Kaplan ran for a third term in the 2022 NY Senate elections, in a district whose lines had been withdrawn, leaving her as a new candidate to be considered by 40% of the electorate. She won the Democratic primary election with 86% of the vote. She was endorsed by EMILYs List, Everytown for Gun Safety, the Council of School Supervisors & Administrators, the National Federation of Independent Business, the New York League of Conservation Voters, Planned Parenthood Empire State, the New York State United Teachers, the Professional Staff Congress, the UAW, the New York State Public Employees Federation, the New York State United Teachers, and the Working Families Party, and rated 100% by the New York League of Conservation Voters and Planned Parenthood Empire State. She lost re-election in the general election to Republican Jack Martins, who defeated her 53% to 47%.

====N.Y. State Senate committee roles====
Kaplan was Chairperson of the Senate Committee on Commerce, Economic Development and Small Business, and was a member of the Senate Committees on Children and Families, Internet and Technology, Judiciary, Mental Health and Developmental Disabilities, Transportation and Women's Issues. She was also a member of the Legislative Women's Caucus.

In June 2021 Kaplan was the recipient of anti-Semitic and misogynistic abuse because she promoted Covid-19 vaccinations. She said, “This incident is a sad reminder that Nassau County is not immune to hatred and white supremacy, and it’s our responsibility as a community to forcefully reject this evil whenever it reveals itself among us.”

In May 2022 when the far-right, neo-fascist militant organization the Proud Boys returned to Rockville Centre in the Town of Hempstead for the second time in a year, Kaplan said the march was intended to "intimidate our community and spread their vile, hateful agenda." She later supported a group of anti Proud Boys people.

====Policy positions====

Kaplan supports abortion rights, gun safety, middle class tax relief, increased funding for local public schools,a permanent cap on property taxes, and addressing hatred, antisemitism, and extremism. Among the legislation that she supported that she was proudest of were the Reproductive Health Act in New York State that codified the 1973 U.S. Supreme Court decision in Roe vs. Wade and which protects reproductive rights, decriminalized abortion, and eliminated several restrictions on voluntary abortions, her bill banning untraceable ghost guns, and a bill concerning educating students about the Holocaust. She is a supporter of the primarily Muslim Iranian community, a strong opponent of the 2015 Iran nuclear deal, and a staunch advocate of Israel.

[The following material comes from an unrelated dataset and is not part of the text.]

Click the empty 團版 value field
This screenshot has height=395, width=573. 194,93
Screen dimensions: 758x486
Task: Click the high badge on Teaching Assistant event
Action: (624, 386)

===2024 U.S. congressional election===
In May 2023, Kaplan announced she would run for US Congress in New York's 3rd congressional district, seeking to succeed George Santos in either the 2024 election or a special election if Santos were to resign or be expelled from the House. However, upon the expulsion of Santos, Kaplan decided against running in the special February 2024 election to fill his seat, as Queens and Nassau County Democrats tapped former representative Suozzi to run for the seat.

==Accolades==
City & State NY named Kaplan to its "Long Island Power 100" list in 2020, 2021, and 2022, to its "Economic Development Power 100" list in 2022, and to its "Power of Diversity: Middle Eastern & North African 50" list in 2023.

Long Island Business News named her to its list of "Long Island’s Most Powerful Influencers of 2022." She was also a 2022 honoree of the New York Jewish Week’s “36 to Watch.” The American Red Cross of Greater New York name Kaplan "Legislator of the Year" in 2022, and the New York League of Conservation Voters gave her its Rising Star Award in 2022.

==Personal life==
Kaplan and her husband, Darren, whom she married in 1995, live in North Hills, New York (which lies within the Town of North Hempstead). They have two daughters.